Dr. Richard Gallagher’s workshop “Critical Thinking About Teasing & Bullying” walked us through some very interesting concepts about teasing and bullying. He defined teasing as using words or gestures to criticize a person, indicating that something about the person is wrong and can be friendly or unfriendly. Bullying is defined as using words or actions to: Restrict access to resources, Take away resources, Gain power for present or future benefit, Retaliate for slights, or respond to problems. He said that three elements had to be present for bullying to occur:
1. The group had to be approximately the same age.
2. The actions had to occur repeatedly.
3. There had to be an imbalance of power between the bully and the victim. Also, there can be verbal or physical bullying. Although this definition is better than most, it does not solve the philosophical question that I have had for years with this issue. More on this later,,,
Dr. Gallagher pointed out that teasing and bullying can be either normative, meaning to help set social boundaries by shaping behavior in a social group. (i.e. if you have an offensive odor, you will take a shower next time, after being teased), or pathological (i.e. intended to hurt someone. You are fat and stupid, you are a loser.) Harm can be fleeting or lead to mental health problems such as anxiety, depression or even suicidal ideation He provided the expected data on etiology, and prevalence. Such as: Bullies are likely to have been bullied in the past or from a dysfunctional family. Bullying is part of nature and occurs throughout the lifespan. It will never be totally eliminated. Childhood teasing and bullying occurs most in early middle school as social groups are forming but becomes less by high school, when homogenous social groups are more developed.
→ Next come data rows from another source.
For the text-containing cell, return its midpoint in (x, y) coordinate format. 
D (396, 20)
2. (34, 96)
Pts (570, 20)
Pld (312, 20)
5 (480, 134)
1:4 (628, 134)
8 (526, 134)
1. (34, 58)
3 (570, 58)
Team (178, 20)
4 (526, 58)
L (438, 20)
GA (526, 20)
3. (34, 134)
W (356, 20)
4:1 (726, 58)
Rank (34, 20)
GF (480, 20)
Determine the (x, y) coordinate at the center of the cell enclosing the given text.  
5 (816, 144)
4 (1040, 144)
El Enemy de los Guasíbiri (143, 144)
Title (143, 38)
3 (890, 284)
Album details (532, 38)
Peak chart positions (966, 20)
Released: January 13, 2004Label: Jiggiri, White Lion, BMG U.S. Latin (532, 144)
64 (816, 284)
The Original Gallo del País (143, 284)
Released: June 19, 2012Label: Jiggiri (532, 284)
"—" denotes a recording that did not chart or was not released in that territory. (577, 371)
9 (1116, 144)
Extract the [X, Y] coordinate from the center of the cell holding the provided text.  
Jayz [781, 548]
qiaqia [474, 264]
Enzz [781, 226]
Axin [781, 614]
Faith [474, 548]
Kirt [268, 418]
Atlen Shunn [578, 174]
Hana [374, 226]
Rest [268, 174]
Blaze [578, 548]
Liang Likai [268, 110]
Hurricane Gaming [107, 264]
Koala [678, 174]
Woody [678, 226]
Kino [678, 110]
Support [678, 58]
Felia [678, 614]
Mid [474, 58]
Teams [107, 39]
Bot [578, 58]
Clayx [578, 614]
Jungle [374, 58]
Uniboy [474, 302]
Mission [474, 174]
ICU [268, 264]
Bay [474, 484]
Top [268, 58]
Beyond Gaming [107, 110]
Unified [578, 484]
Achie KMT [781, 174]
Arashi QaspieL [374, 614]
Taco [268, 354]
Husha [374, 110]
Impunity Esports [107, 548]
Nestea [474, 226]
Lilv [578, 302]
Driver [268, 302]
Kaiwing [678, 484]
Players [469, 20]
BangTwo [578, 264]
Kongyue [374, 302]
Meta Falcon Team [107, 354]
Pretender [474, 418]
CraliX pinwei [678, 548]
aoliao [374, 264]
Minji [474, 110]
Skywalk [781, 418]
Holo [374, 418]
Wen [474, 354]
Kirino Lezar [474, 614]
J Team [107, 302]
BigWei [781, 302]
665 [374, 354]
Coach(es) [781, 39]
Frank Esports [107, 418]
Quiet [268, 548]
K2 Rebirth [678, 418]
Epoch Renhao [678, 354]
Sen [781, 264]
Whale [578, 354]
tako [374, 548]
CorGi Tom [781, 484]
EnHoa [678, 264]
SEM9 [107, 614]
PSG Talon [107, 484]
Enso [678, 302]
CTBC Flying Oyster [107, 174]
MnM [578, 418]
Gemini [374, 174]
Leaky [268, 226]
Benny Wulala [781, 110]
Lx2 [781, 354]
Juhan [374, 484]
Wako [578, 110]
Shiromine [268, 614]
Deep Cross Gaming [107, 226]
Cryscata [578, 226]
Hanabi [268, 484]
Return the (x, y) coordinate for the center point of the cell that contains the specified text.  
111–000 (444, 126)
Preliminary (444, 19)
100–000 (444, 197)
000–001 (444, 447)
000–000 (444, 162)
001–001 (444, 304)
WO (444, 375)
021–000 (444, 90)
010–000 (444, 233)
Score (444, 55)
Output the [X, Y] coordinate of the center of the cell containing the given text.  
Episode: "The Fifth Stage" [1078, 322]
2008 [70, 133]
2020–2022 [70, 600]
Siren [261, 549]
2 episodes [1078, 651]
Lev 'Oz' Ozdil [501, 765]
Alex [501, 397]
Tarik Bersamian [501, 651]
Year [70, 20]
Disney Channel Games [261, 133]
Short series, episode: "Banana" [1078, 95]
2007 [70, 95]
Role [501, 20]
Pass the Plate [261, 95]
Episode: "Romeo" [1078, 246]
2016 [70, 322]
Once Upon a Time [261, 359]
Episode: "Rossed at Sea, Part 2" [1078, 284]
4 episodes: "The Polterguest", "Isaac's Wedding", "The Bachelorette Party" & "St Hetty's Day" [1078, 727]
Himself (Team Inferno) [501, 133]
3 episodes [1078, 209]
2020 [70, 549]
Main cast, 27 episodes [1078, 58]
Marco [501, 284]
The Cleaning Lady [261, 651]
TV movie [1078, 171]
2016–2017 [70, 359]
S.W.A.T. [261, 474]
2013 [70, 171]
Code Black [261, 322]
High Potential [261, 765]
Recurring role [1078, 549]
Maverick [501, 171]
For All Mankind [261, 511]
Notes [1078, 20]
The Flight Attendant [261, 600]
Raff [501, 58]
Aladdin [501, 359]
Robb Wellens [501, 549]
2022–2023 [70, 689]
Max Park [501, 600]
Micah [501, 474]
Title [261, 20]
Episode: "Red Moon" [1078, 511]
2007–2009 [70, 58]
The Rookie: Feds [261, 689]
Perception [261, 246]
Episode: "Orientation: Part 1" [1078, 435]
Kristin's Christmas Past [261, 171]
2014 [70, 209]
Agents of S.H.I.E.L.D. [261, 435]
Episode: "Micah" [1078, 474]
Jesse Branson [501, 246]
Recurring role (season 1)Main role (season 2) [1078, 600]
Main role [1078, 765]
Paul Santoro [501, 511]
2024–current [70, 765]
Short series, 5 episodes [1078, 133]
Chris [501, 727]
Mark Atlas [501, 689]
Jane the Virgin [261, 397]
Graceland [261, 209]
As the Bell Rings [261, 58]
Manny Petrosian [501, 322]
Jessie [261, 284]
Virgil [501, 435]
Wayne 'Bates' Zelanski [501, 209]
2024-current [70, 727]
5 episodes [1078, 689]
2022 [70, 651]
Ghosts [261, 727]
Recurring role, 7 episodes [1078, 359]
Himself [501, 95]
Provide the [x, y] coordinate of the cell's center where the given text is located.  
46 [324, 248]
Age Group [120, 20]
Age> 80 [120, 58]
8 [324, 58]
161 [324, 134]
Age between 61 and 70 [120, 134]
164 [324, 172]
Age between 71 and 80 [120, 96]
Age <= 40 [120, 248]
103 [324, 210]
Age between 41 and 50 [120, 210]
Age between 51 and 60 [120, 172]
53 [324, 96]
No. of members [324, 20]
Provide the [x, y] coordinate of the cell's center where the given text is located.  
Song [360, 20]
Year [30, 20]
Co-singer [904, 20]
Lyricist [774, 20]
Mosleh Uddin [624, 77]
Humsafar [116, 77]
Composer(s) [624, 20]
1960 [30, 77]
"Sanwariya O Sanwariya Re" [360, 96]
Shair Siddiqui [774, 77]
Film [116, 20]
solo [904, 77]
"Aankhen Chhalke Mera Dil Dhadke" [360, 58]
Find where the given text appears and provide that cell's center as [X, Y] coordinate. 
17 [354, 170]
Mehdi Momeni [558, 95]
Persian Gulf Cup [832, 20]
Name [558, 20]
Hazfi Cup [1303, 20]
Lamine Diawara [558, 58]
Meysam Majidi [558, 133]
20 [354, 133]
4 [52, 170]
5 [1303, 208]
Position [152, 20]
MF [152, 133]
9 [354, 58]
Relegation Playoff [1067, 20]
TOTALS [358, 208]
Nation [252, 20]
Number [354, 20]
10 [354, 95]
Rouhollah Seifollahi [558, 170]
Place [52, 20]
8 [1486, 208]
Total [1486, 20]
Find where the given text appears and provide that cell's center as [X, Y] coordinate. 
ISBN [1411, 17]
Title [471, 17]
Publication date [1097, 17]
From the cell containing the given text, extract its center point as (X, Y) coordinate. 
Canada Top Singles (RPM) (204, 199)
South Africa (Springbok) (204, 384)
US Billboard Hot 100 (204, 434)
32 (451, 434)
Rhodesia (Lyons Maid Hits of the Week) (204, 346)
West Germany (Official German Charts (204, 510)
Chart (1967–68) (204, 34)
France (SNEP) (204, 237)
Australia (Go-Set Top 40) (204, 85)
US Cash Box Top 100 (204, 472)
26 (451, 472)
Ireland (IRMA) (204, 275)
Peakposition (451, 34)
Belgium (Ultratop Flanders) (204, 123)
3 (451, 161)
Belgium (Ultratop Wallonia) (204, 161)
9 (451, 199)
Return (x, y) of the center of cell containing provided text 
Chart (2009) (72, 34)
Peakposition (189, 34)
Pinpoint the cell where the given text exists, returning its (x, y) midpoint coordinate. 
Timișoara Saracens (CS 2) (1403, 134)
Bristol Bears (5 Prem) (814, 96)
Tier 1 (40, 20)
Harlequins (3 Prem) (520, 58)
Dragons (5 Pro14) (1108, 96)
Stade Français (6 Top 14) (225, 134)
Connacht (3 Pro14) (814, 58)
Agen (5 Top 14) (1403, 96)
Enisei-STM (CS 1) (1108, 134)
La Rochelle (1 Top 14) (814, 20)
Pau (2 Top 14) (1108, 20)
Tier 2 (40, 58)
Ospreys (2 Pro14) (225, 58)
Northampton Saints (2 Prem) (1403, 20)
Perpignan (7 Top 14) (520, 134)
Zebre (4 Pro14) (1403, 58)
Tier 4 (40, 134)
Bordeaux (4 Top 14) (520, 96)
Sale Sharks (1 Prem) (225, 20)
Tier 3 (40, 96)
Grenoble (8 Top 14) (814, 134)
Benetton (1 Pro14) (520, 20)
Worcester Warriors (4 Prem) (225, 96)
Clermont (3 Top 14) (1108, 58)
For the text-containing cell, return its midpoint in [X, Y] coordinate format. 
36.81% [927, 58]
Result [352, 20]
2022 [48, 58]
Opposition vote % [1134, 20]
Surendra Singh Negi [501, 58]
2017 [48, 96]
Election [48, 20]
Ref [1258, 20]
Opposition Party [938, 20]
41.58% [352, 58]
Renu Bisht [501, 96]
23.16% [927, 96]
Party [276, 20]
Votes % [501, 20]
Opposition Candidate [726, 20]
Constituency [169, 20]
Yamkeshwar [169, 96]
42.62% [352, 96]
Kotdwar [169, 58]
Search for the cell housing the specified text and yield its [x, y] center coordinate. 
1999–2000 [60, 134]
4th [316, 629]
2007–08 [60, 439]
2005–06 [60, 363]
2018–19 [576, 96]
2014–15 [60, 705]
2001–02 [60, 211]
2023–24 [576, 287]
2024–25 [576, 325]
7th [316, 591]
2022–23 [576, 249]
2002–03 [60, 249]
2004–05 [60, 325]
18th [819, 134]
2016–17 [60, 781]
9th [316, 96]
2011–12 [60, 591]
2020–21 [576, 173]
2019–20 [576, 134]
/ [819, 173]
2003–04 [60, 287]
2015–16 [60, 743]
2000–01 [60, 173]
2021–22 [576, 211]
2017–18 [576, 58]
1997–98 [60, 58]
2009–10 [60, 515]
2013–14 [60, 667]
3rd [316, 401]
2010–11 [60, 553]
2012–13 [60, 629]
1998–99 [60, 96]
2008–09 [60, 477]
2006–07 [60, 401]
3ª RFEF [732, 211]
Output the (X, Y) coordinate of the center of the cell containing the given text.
Bullying for boys is mostly physical. Bullying for girls is mostly verbal.
Girls are more likely to be victims of cyber bullying He also pointed out that bullies are usually popular and often rewarded for their actions by victim response. Bullies often feel that they are serving a social purpose, and justified in their behavior. He did mention that a small percent of bullies are leaning in antisocial directions and just plain mean, while many are simply attention seeking and impulsive.
The second half of Dr. Gallagher’s workshop focused on programs and techniques to help reduce bullying. The elements of these programs typically included:
1. Definition of bullying.
2. Standards to recognize bullying.
3. Skill development such as assertiveness training to react to bullying, or practice to become immune to the bullying equation. (i.e. Overweight = less valued as a person).
4. Incorporating bystander involvement (i.e. Hey guys, is it okay for her to call me names?).
5. Reporting bullying to adults. Unfortunately, Dr. Gallagher was able to report only modest success in these anti-bullying programs, despite the research funding to date. He emphasized that one time assemblies in the schools were not effective. He said that the change in attitude to reduce bullying in the schools will take many years, much like the change in attitude to reduce smoking in public places.
Oh, I almost forgot! My philosophical question: “When is bullying justified?” Using the current definition of “bullying”, Gandhi was a bully. He had power with many followers; he used words and actions to repeatedly threaten social disruption with passive resistance, and boycotts to restrict access to resources. What about Marin Luther King Jr. Was he a bully? Comments?